Das Rekursgericht gab dem dagegen von der Patientenanwältin erhobenen Rekurs nicht Folge.
Die Unterbringung eines Patienten dürfe nur erfolgen, wenn nach übereinstimmenden, unabhängig voneinander erstellten ärztlichen Zeugnissen die Voraussetzungen der Unterbringung vorlägen. Die Aufnahmeuntersuchung stelle daher eine notwendige Voraussetzung für die Unterbringung dar. Das spezifische Vollzugsrecht der §§ 33 ff UbG komme aber erst zur Anwendung, wenn das Aufnahmeverfahren positiv abgeschlossen und der Betroffene untergebracht worden sei. Die Aufnahme im Sinne des § 10 Abs 1 UbG sei erst mit der zweiten gutachtlichen Stellungnahme abgeschlossen. Wenn sich die Notwendigkeit einer medizinischen Intervention bereits vorher ergebe, könne dieser Eingriff nur auf andere rechtliche Grundlagen, insbesondere auf § 8 Abs 3 Krankenanstaltengesetz, gestützt werden. Die Bestimmungen der §§ 33 ff UbG kämen dafür nicht in Betracht.

Gegebene Informationen
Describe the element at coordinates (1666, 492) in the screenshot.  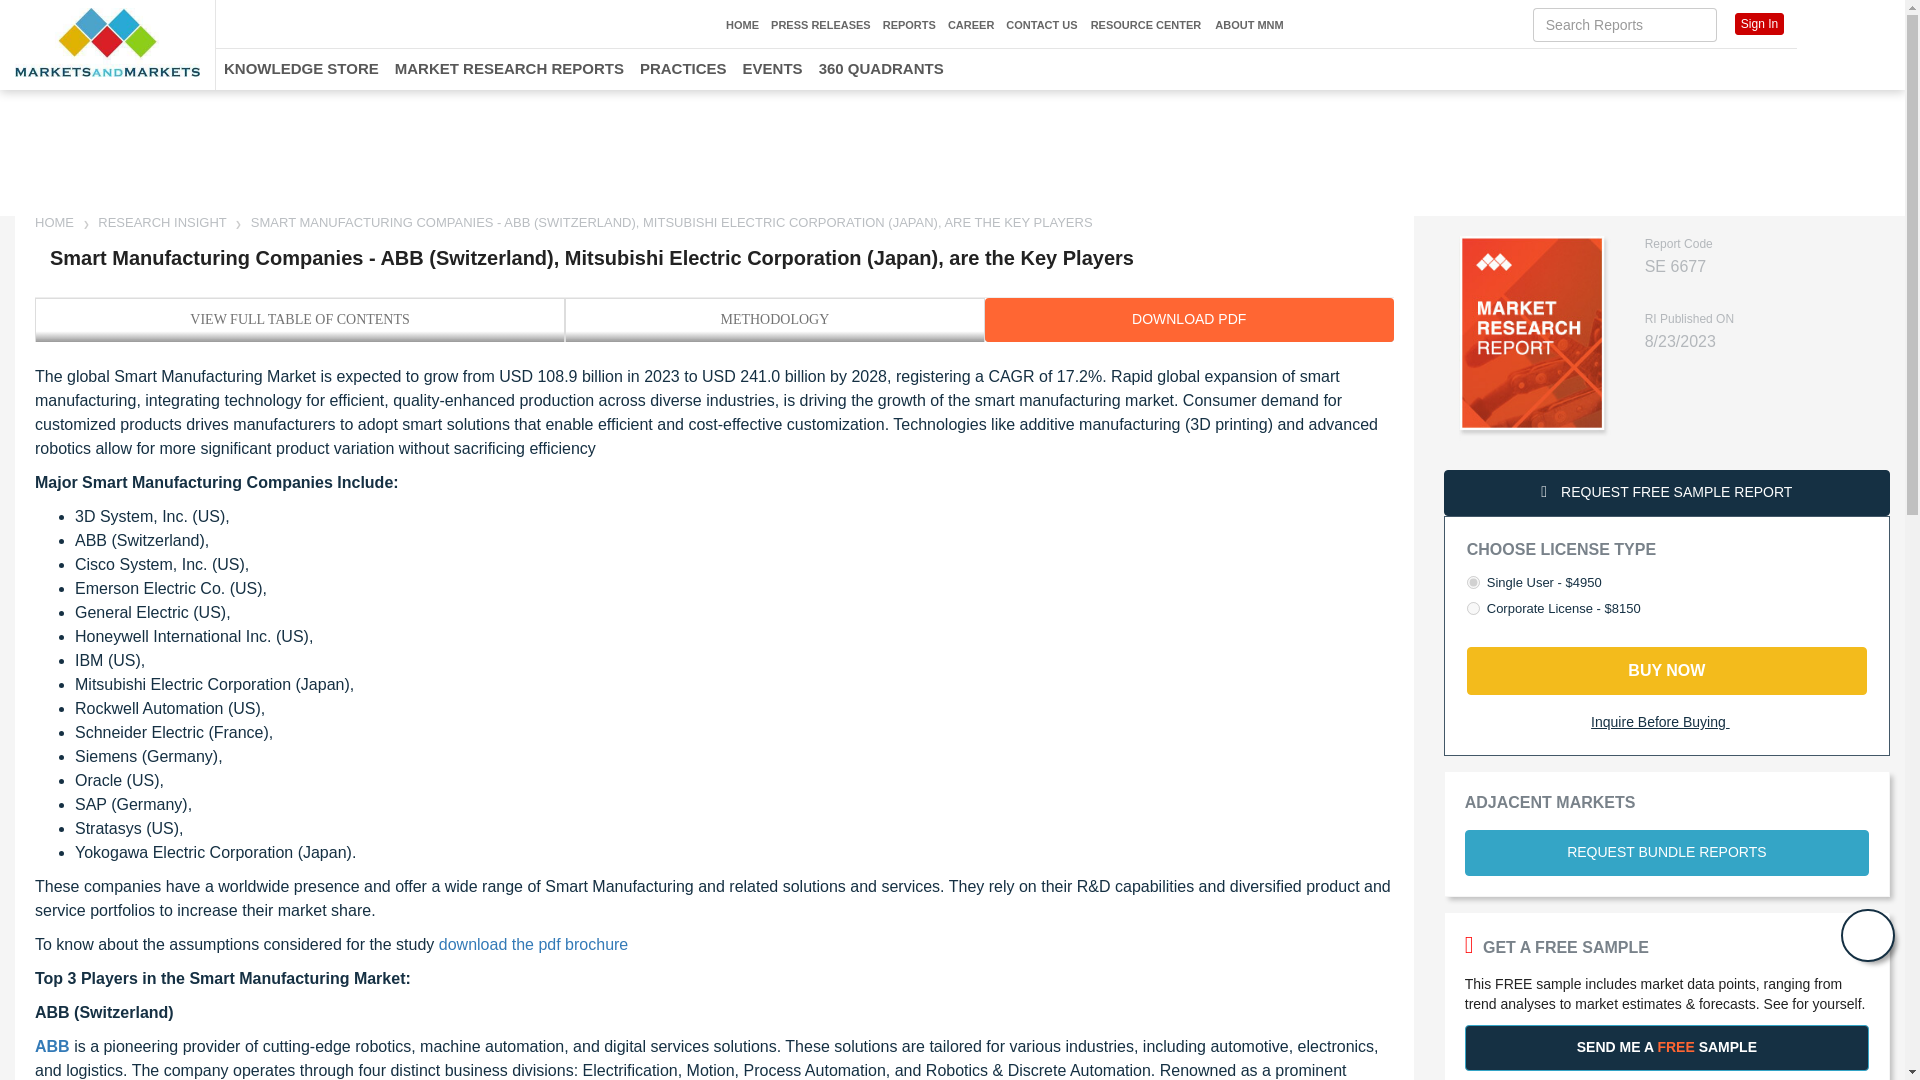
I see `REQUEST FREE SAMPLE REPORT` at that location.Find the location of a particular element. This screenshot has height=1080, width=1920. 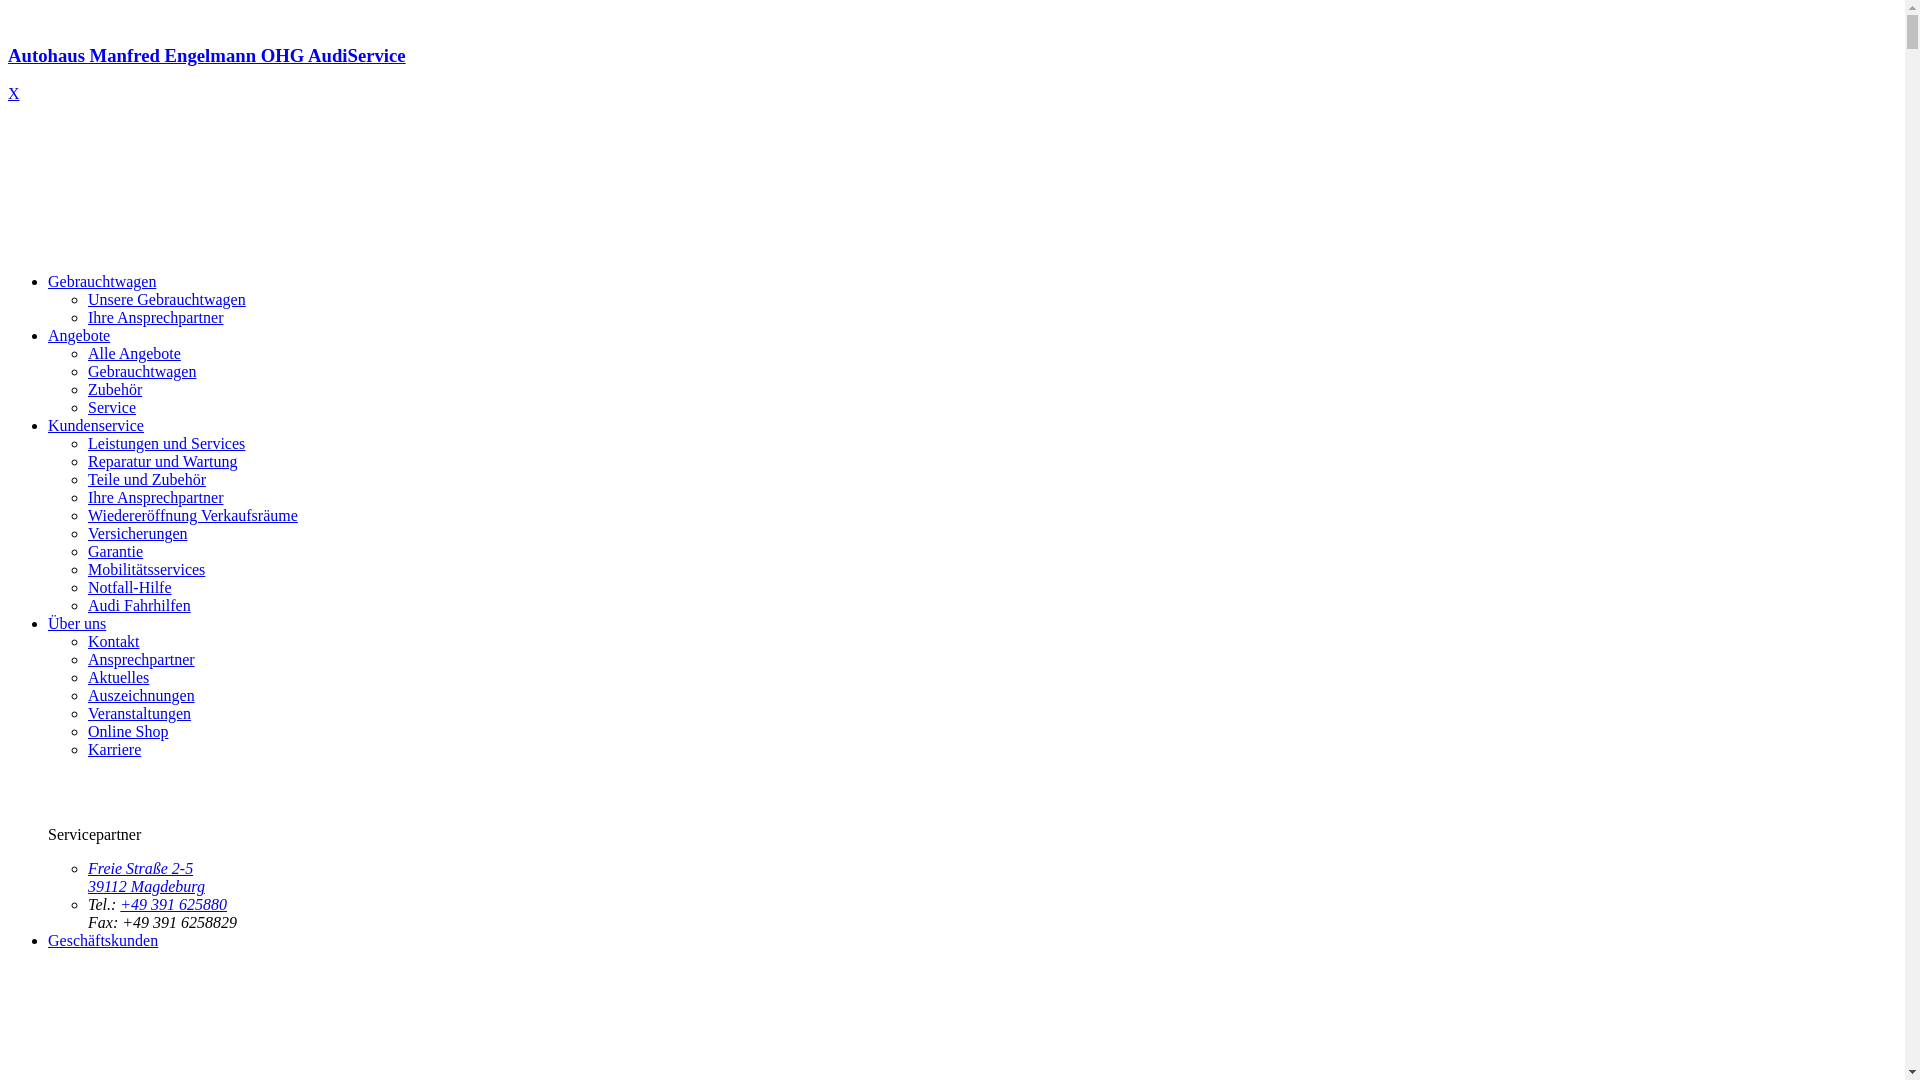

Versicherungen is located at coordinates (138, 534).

...

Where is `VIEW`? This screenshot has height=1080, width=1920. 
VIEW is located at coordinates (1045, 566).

...

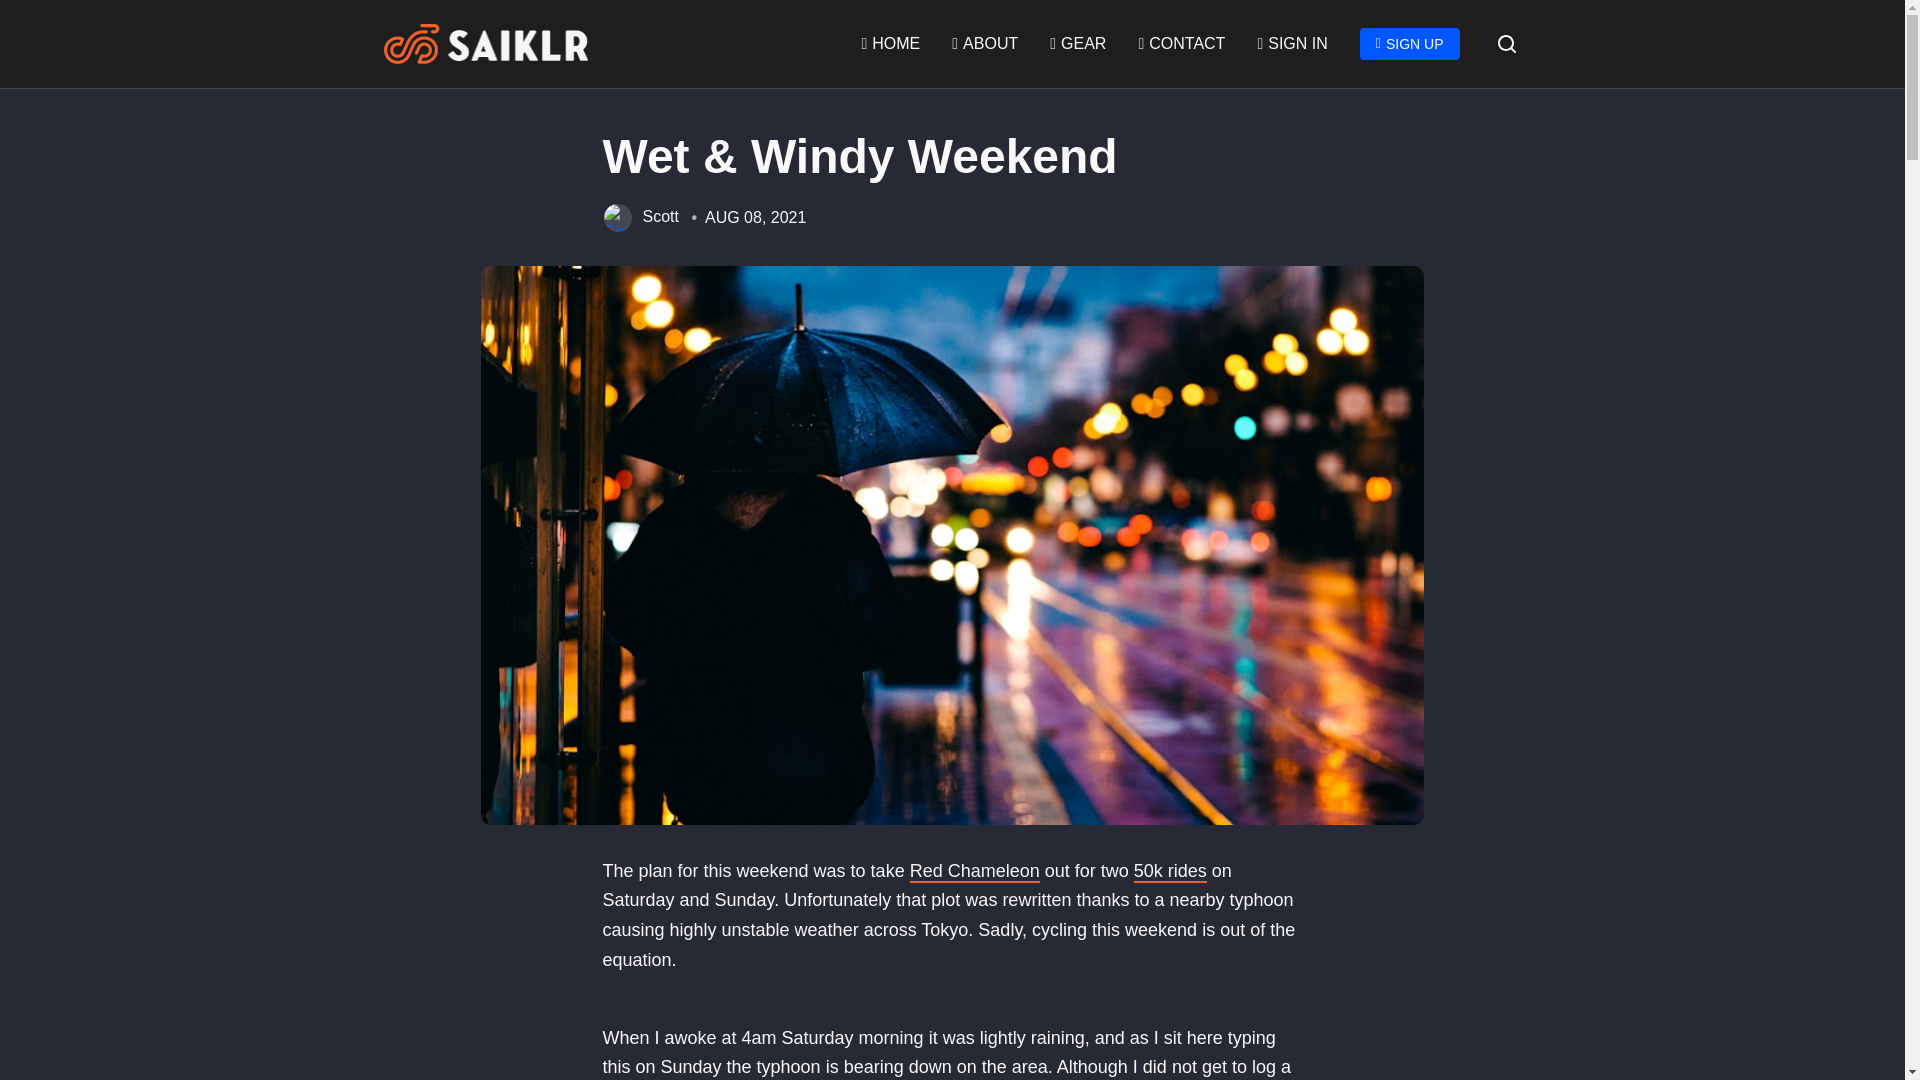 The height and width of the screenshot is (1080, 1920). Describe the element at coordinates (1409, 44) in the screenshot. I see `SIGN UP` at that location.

Verständnis prüfen
#1 Entscheiden Sie, ob die Aussagen (a), (b) und (c) mit dem Ausgangstext übereinstimmen, und belegen Sie jede Antwort mit einem wörtlichen Zitat daraus.
(a) Das Rekursgericht gab dem Rekurs der Patientenanwältin Folge.
(b) Die Aufnahme im Sinne des § 10 Abs 1 UbG ist erst mit der zweiten gutachtlichen Stellungnahme abgeschlossen.
(c) Ein medizinischer Eingriff vor Abschluss der Aufnahme kann auf die §§ 33 ff UbG gestützt werden.
#2 Beantworten Sie die folgenden Fragen zum Ausgangstext.
(a) Wer hat den Rekurs erhoben?
(b) Was stellt eine notwendige Voraussetzung für die Unterbringung dar?
(c) Auf welche Bestimmung kann ein Eingriff, der schon vor Abschluss der Aufnahme nötig wird, insbesondere gestützt werden?
#3 Schreiben Sie aus dem Ausgangstext den Abschnitt zwischen „Die Unterbringung eines“ und „nicht in Betracht.“ einschließlich dieser beiden Stellen wortgetreu ab.

Antworten pro Aufgabe
#1
(a) Nein: „Das Rekursgericht gab dem dagegen von der Patientenanwältin erhobenen Rekurs nicht Folge.“
(b) Ja: „Die Aufnahme im Sinne des § 10 Abs 1 UbG sei erst mit der zweiten gutachtlichen Stellungnahme abgeschlossen.“
(c) Nein: „Die Bestimmungen der §§ 33 ff UbG kämen dafür nicht in Betracht.“

#2
(a) Die Patientenanwältin.
(b) Die Aufnahmeuntersuchung.
(c) Auf § 8 Abs 3 Krankenanstaltengesetz.

#3
Die Unterbringung eines Patienten dürfe nur erfolgen, wenn nach übereinstimmenden, unabhängig voneinander erstellten ärztlichen Zeugnissen die Voraussetzungen der Unterbringung vorlägen. Die Aufnahmeuntersuchung stelle daher eine notwendige Voraussetzung für die Unterbringung dar. Das spezifische Vollzugsrecht der §§ 33 ff UbG komme aber erst zur Anwendung, wenn das Aufnahmeverfahren positiv abgeschlossen und der Betroffene untergebracht worden sei. Die Aufnahme im Sinne des § 10 Abs 1 UbG sei erst mit der zweiten gutachtlichen Stellungnahme abgeschlossen. Wenn sich die Notwendigkeit einer medizinischen Intervention bereits vorher ergebe, könne dieser Eingriff nur auf andere rechtliche Grundlagen, insbesondere auf § 8 Abs 3 Krankenanstaltengesetz, gestützt werden. Die Bestimmungen der §§ 33 ff UbG kämen dafür nicht in Betracht.